START Reading passage

What you have defined is what general topologists call an ordinal invariant of a topological space. This is just what it sounds like: an assignment of an ordinal number to every topological space in such a way that homeomorphic spaces get assigned equal ordinals.
Knowing this terminology may help you search the literature to see whether your invariant already appears. For instance, you might look here:
Kannan, V.
Ordinal invariants in topology.
Mem. Amer. Math. Soc. 32 (1981), no. 245, v+164 pp.
MathReview by S.P. Franklin:
What follows is the text of an advertising blurb for this manuscript used by the AMS. Filtering out the obvious sales pitch leaves a general but accurate account of the contents: ``The concept of the order of a map is so powerful as to form a base for the unification of several ordinal invariants in topology. In this work, the author shows that the derived length of scattered spaces, sequential order of sequential spaces, etc., can all be described in terms of this notion. This view helps to extend them so as to be defined for all topological spaces without missing their most significant properties, to dualize them, to perceive them in the background of category theory and to obtain a lot of new information. In this self-contained work the author incidentally comes across some close connections among such apparently unrelated areas of topology as Čech closures, coreflective subcategories, special morphisms and the ordinal invariants mentioned above. The notion of $E$-order introduced here provides a unification of such invariants as sequential order, $k$-order, $m$-net-order and so on. This theory is not only more satisfactory than the earlier attempts of unification but also encompasses them as subcases.''
The list beginning with sequential order should also include the derived order.

END Reading passage

Request 1
Copy the records verbatim from their first line through the line holding "click(x=579, y=104)", inclusive. Leave out the pictures.

START Data section

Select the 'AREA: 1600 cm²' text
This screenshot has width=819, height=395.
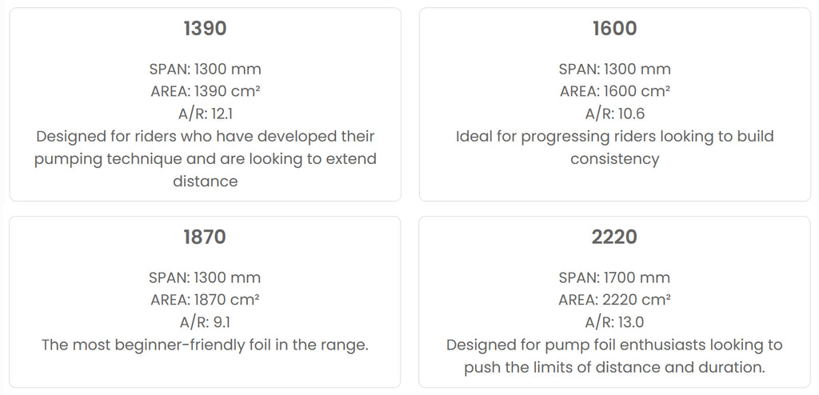[615, 91]
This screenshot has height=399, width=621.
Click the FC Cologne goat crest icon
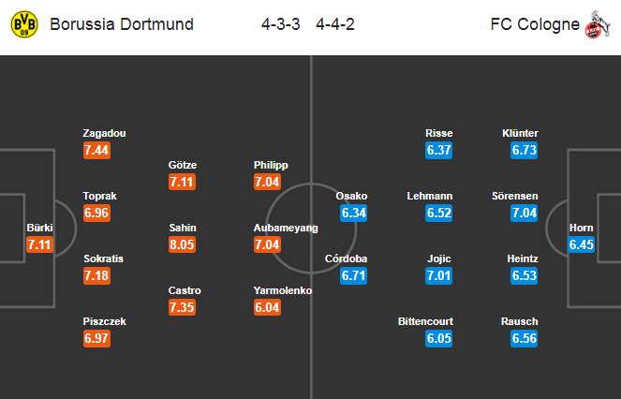tap(598, 24)
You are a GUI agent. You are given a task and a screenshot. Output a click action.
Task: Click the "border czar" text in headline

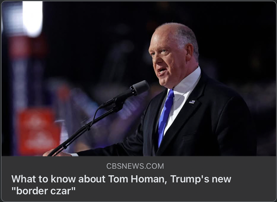[43, 191]
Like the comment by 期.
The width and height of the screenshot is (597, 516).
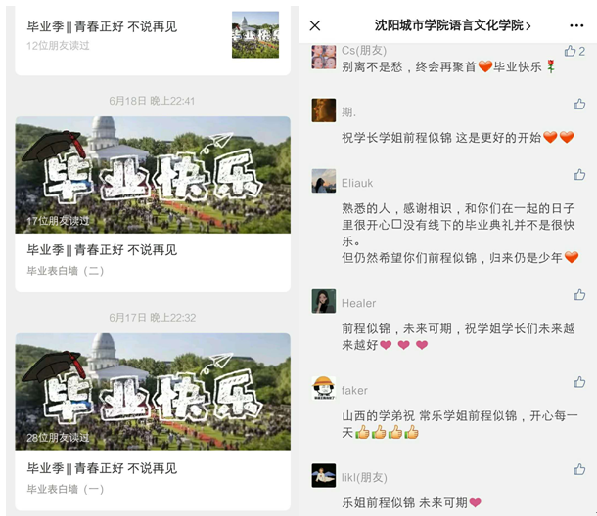click(x=579, y=104)
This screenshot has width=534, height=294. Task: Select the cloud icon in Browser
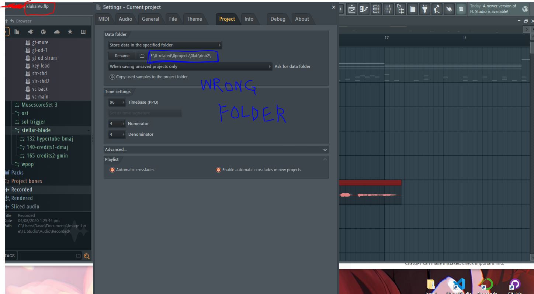coord(57,32)
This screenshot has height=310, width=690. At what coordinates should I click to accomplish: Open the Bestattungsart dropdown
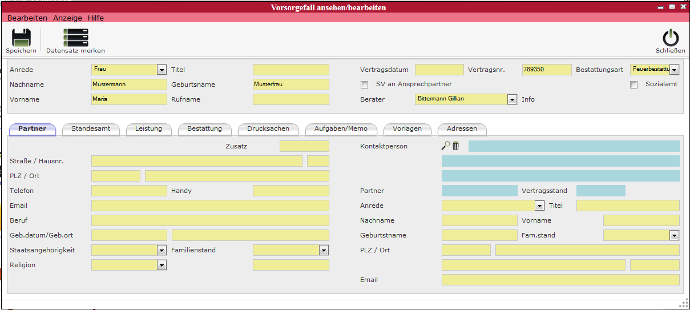pyautogui.click(x=674, y=70)
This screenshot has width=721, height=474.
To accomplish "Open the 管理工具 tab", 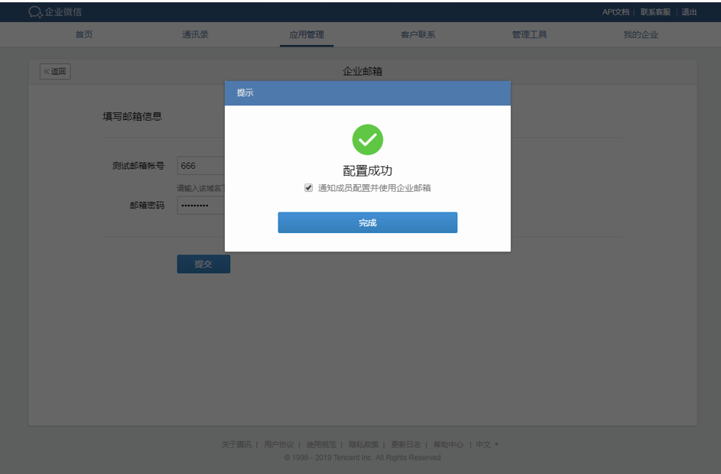I will pos(529,34).
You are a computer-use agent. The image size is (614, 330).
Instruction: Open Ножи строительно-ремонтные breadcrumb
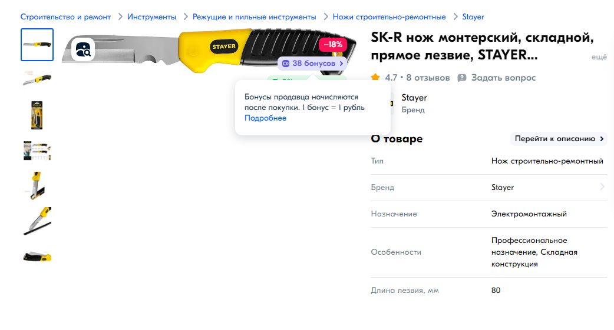(x=389, y=17)
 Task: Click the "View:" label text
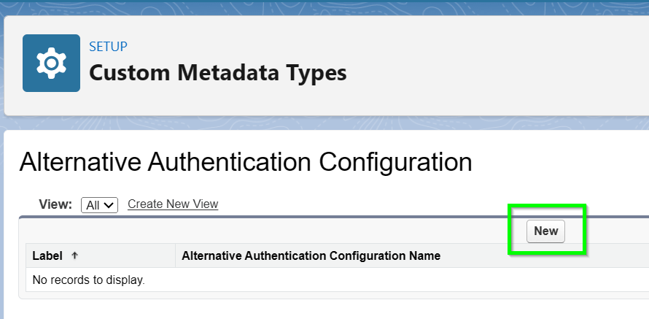tap(57, 205)
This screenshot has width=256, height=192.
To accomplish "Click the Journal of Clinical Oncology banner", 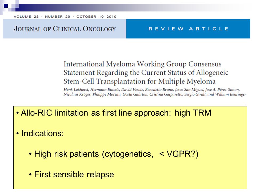I will [65, 29].
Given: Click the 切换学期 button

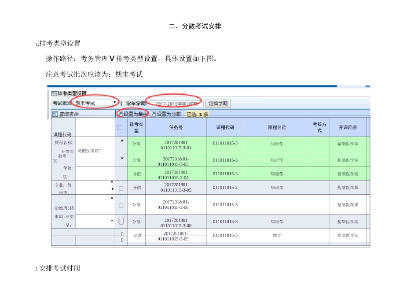Looking at the screenshot, I should pyautogui.click(x=218, y=104).
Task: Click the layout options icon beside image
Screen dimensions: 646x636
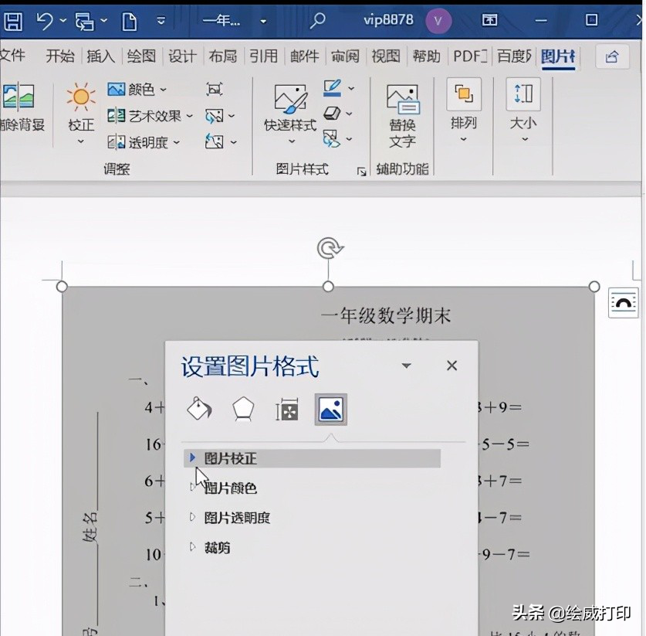Action: coord(623,303)
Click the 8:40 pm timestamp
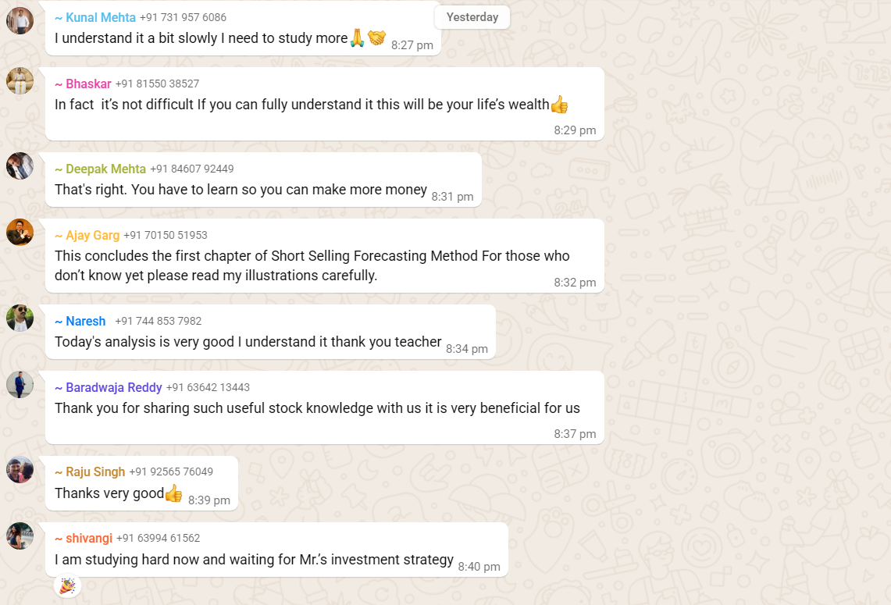Image resolution: width=891 pixels, height=605 pixels. [479, 567]
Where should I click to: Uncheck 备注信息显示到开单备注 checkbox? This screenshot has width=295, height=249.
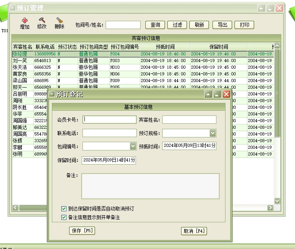[x=64, y=217]
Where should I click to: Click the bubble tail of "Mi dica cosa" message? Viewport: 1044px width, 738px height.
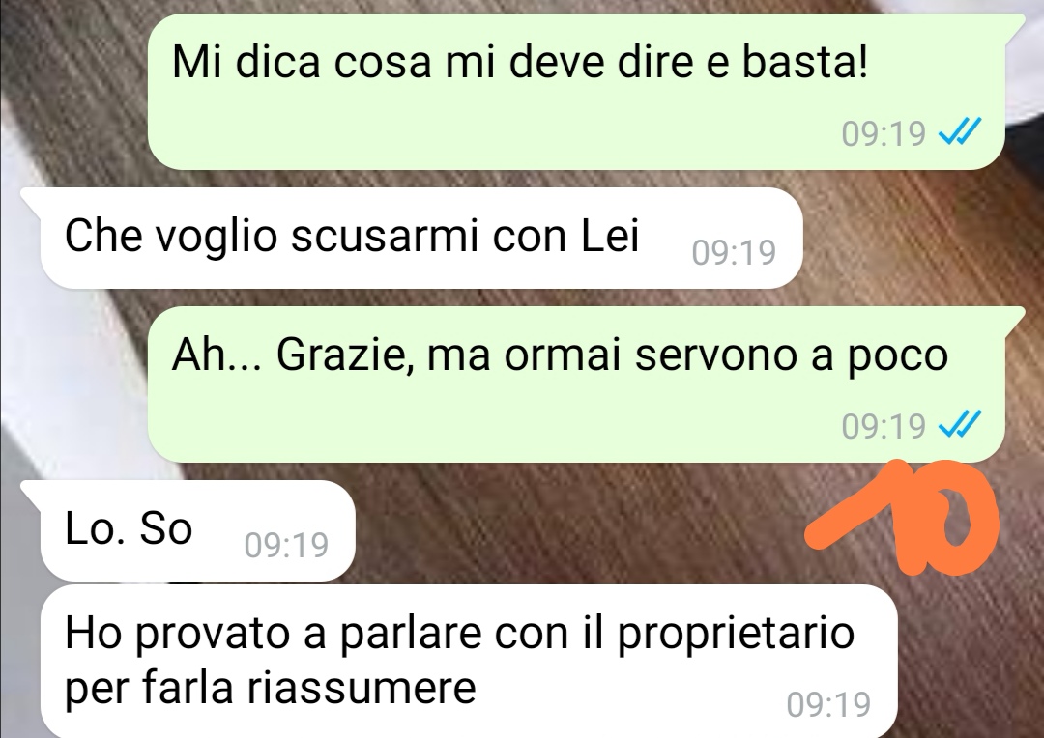[x=1015, y=27]
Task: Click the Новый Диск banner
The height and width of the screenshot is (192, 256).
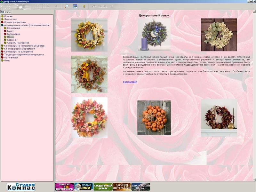Action: pos(84,187)
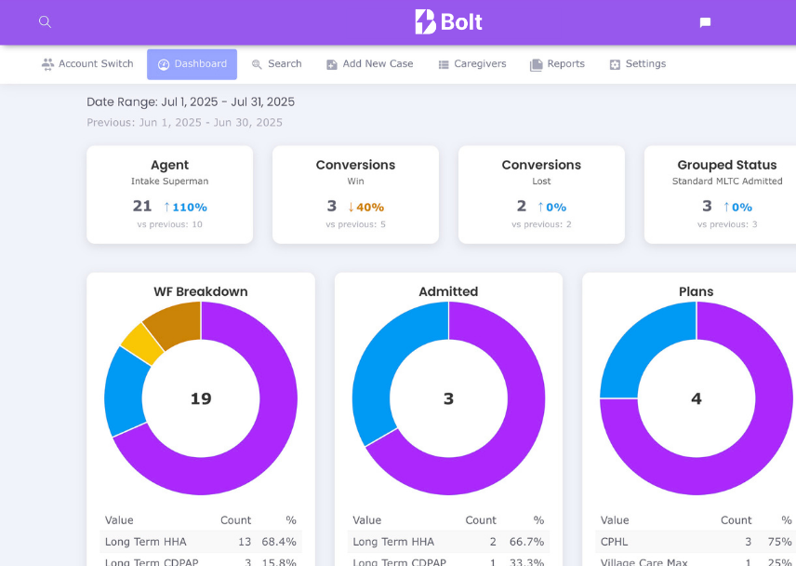The width and height of the screenshot is (796, 566).
Task: Open the flag notification icon top-right
Action: coord(704,21)
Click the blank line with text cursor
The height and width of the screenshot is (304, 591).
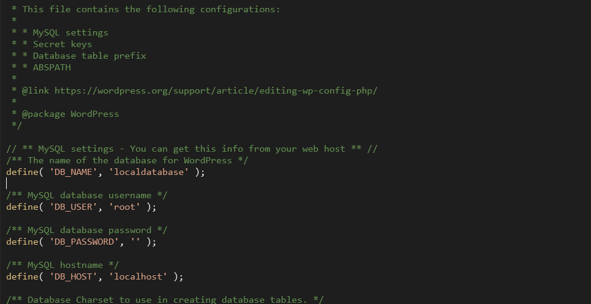tap(151, 184)
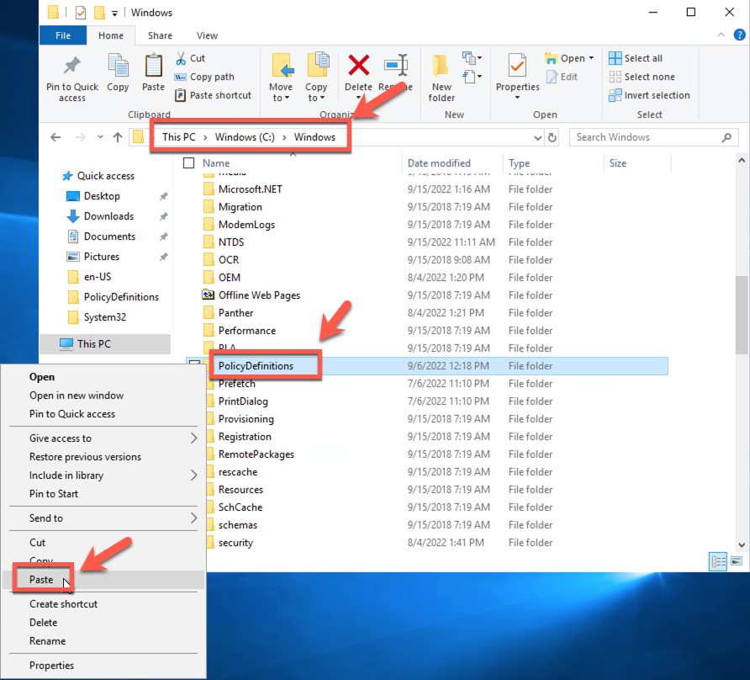Click the large Paste ribbon icon
Viewport: 750px width, 680px height.
tap(153, 67)
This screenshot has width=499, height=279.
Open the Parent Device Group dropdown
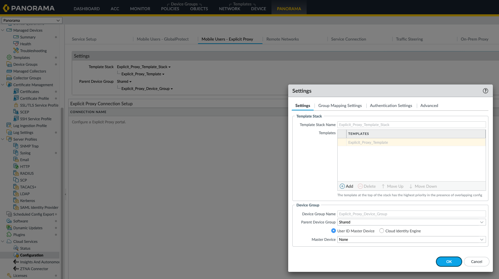click(x=411, y=222)
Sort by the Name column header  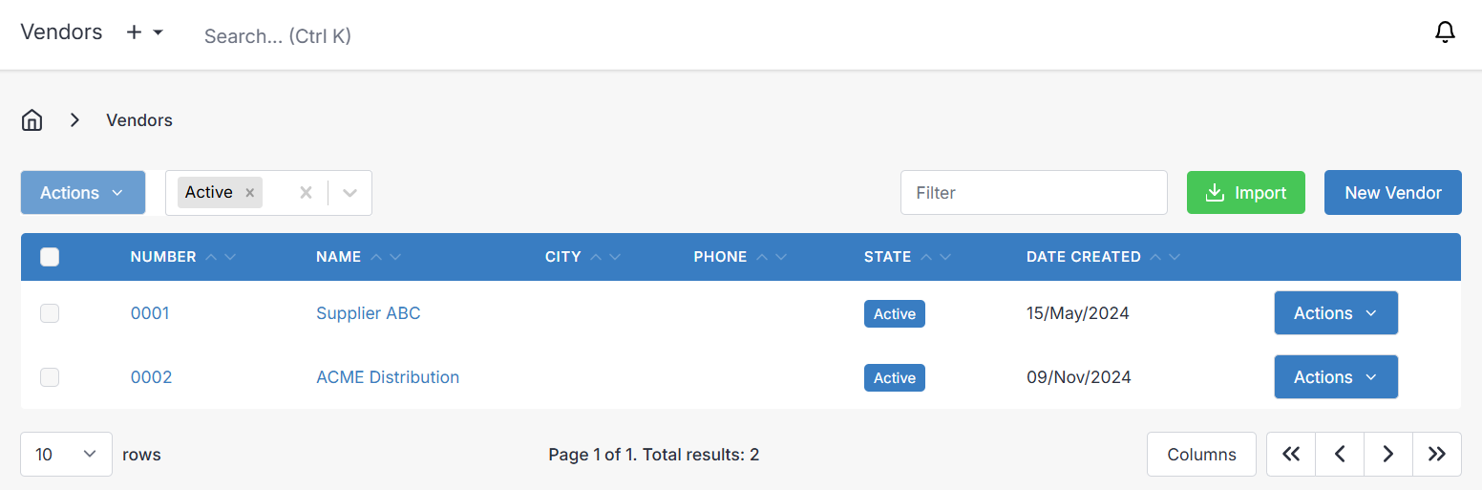[339, 257]
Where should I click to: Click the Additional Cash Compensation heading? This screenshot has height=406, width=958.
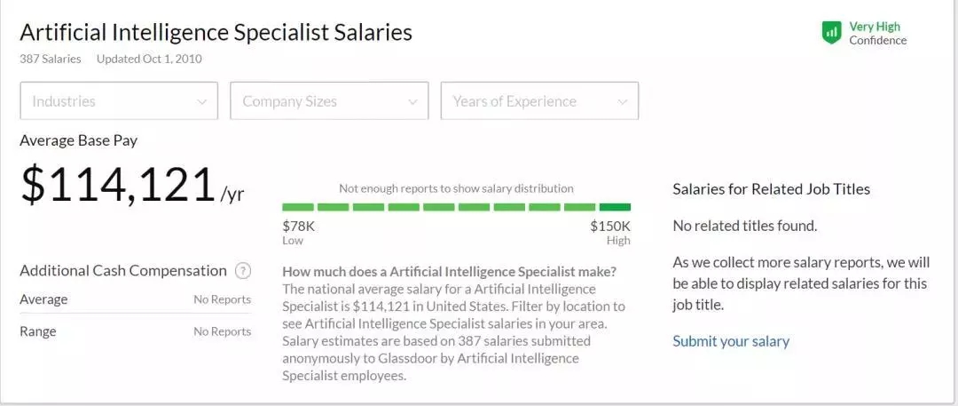[123, 271]
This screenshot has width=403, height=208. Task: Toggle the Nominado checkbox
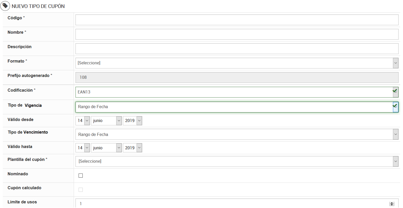coord(81,176)
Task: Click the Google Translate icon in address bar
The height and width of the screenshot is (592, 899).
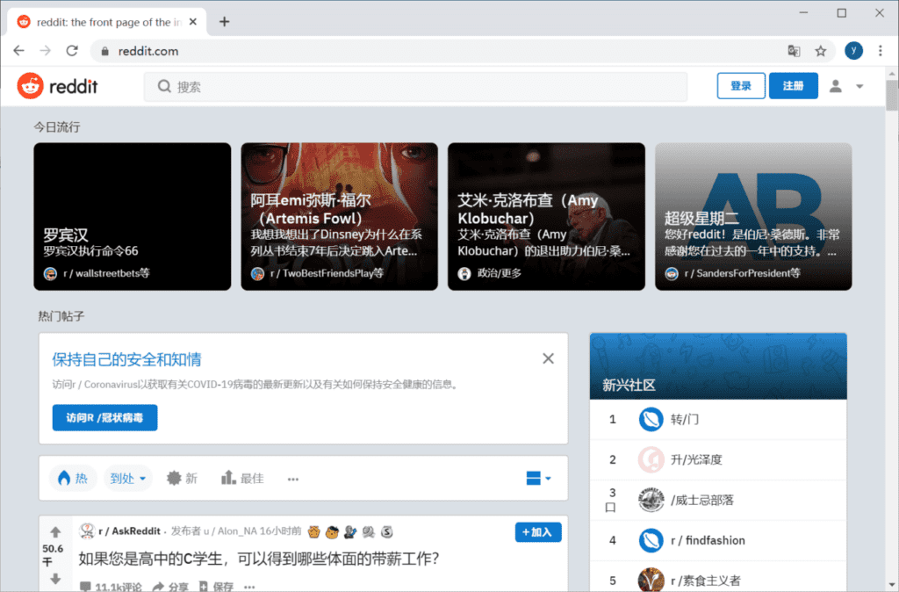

END Data section

Request 2
In the answer about ordinal invariants, what does the list beginning with sequential order also need to include?

Task solution 1
Select the 'AREA: 1600 cm²' text
This screenshot has width=819, height=395.
[615, 91]
This screenshot has height=399, width=621.
Click the FC Cologne goat crest icon
tap(598, 24)
You are a GUI agent. You are given a task and a screenshot. Output a click action.
Task: Click the "border czar" text in headline

[43, 191]
Like the comment by 期.
The width and height of the screenshot is (597, 516).
click(x=579, y=104)

Task solution 2
The derived order.